## EXERCISE
Provide an exact reproduction of every entry.
=====
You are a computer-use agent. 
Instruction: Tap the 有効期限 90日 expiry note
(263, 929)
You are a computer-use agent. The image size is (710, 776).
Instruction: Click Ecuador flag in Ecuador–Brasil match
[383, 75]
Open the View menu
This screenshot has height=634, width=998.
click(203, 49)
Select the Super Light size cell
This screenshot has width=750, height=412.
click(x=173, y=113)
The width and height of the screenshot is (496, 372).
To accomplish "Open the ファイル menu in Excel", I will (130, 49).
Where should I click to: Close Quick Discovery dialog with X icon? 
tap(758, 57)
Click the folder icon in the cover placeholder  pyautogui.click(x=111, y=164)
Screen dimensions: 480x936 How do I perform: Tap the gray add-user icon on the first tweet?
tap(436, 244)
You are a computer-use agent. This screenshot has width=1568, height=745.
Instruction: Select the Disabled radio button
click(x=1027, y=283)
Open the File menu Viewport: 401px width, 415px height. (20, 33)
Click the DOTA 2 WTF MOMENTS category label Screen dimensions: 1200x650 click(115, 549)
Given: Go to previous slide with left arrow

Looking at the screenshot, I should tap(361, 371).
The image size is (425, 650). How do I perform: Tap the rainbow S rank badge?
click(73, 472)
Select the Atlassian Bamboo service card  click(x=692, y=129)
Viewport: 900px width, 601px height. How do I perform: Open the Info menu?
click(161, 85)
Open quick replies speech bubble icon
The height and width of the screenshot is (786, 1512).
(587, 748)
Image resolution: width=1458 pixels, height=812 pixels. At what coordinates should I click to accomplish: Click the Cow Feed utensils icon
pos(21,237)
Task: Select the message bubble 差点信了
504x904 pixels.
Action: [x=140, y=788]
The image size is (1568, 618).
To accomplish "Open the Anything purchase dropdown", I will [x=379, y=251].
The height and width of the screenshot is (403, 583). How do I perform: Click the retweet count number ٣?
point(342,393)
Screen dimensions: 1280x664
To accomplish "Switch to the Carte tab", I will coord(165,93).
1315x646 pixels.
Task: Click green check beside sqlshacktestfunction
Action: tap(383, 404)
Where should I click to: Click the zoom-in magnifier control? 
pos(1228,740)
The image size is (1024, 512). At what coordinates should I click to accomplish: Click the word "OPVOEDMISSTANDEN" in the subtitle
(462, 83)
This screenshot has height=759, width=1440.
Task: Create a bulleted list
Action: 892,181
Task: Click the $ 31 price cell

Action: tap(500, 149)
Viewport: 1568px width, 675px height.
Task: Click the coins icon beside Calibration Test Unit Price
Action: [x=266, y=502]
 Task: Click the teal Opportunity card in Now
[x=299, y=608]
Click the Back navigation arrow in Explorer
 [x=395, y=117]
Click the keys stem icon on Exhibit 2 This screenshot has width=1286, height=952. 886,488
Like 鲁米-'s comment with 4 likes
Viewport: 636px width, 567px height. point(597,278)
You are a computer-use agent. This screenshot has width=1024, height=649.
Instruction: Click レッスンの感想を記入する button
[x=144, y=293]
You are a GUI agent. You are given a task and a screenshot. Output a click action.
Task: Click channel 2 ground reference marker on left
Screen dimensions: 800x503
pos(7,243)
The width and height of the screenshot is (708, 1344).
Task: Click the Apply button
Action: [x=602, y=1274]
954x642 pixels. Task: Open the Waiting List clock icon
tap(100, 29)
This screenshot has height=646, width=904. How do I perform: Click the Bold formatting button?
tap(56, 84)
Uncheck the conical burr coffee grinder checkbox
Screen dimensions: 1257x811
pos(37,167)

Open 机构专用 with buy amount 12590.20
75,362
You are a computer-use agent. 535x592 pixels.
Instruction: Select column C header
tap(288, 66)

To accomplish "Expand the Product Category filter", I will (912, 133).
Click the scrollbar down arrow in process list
=====
## THE ANSWER
You are a computer-use agent. 
Instruction: Tap the 有効期限 90日 expiry note
(263, 929)
You are a computer-use agent. The image size is (710, 776).
Instruction: Click Ecuador flag in Ecuador–Brasil match
[383, 75]
Open the View menu
This screenshot has height=634, width=998.
click(203, 49)
Select the Super Light size cell
This screenshot has width=750, height=412.
click(x=173, y=113)
The width and height of the screenshot is (496, 372).
To accomplish "Open the ファイル menu in Excel", I will (130, 49).
Where should I click to: Close Quick Discovery dialog with X icon? 
tap(758, 57)
Click the folder icon in the cover placeholder  pyautogui.click(x=111, y=164)
Screen dimensions: 480x936 How do I perform: Tap the gray add-user icon on the first tweet?
tap(436, 244)
You are a computer-use agent. This screenshot has width=1568, height=745.
Instruction: Select the Disabled radio button
click(x=1027, y=283)
Open the File menu Viewport: 401px width, 415px height. (20, 33)
Click the DOTA 2 WTF MOMENTS category label Screen dimensions: 1200x650 click(115, 549)
Given: Go to previous slide with left arrow

Looking at the screenshot, I should tap(361, 371).
The image size is (425, 650). How do I perform: Tap the rainbow S rank badge?
click(73, 472)
Select the Atlassian Bamboo service card  click(x=692, y=129)
Viewport: 900px width, 601px height. How do I perform: Open the Info menu?
click(161, 85)
Open quick replies speech bubble icon
The height and width of the screenshot is (786, 1512).
(587, 748)
Image resolution: width=1458 pixels, height=812 pixels. At what coordinates should I click to accomplish: Click the Cow Feed utensils icon
pos(21,237)
Task: Select the message bubble 差点信了
504x904 pixels.
Action: [x=140, y=788]
The image size is (1568, 618).
To accomplish "Open the Anything purchase dropdown", I will [x=379, y=251].
The height and width of the screenshot is (403, 583). How do I perform: Click the retweet count number ٣?
point(342,393)
Screen dimensions: 1280x664
To accomplish "Switch to the Carte tab", I will coord(165,93).
1315x646 pixels.
Task: Click green check beside sqlshacktestfunction
Action: tap(383, 404)
Where should I click to: Click the zoom-in magnifier control? 
pos(1228,740)
The image size is (1024, 512). At what coordinates should I click to accomplish: Click the word "OPVOEDMISSTANDEN" in the subtitle
(462, 83)
This screenshot has height=759, width=1440.
Task: Create a bulleted list
Action: 892,181
Task: Click the $ 31 price cell

Action: tap(500, 149)
Viewport: 1568px width, 675px height.
Task: Click the coins icon beside Calibration Test Unit Price
Action: [x=266, y=502]
 Task: Click the teal Opportunity card in Now
[x=299, y=608]
Click the Back navigation arrow in Explorer
 [x=395, y=117]
Click the keys stem icon on Exhibit 2 This screenshot has width=1286, height=952. 886,488
Like 鲁米-'s comment with 4 likes
Viewport: 636px width, 567px height. point(597,278)
You are a computer-use agent. This screenshot has width=1024, height=649.
Instruction: Click レッスンの感想を記入する button
[x=144, y=293]
You are a GUI agent. You are given a task and a screenshot. Output a click action.
Task: Click channel 2 ground reference marker on left
Screen dimensions: 800x503
pos(7,243)
The width and height of the screenshot is (708, 1344).
Task: Click the Apply button
Action: [x=602, y=1274]
954x642 pixels. Task: Open the Waiting List clock icon
tap(100, 29)
This screenshot has height=646, width=904. How do I perform: Click the Bold formatting button?
tap(56, 84)
Uncheck the conical burr coffee grinder checkbox
Screen dimensions: 1257x811
pos(37,167)

Open 机构专用 with buy amount 12590.20
75,362
You are a computer-use agent. 535x592 pixels.
Instruction: Select column C header
tap(288, 66)

To accomplish "Expand the Product Category filter", I will (912, 133).
Click the scrollbar down arrow in process list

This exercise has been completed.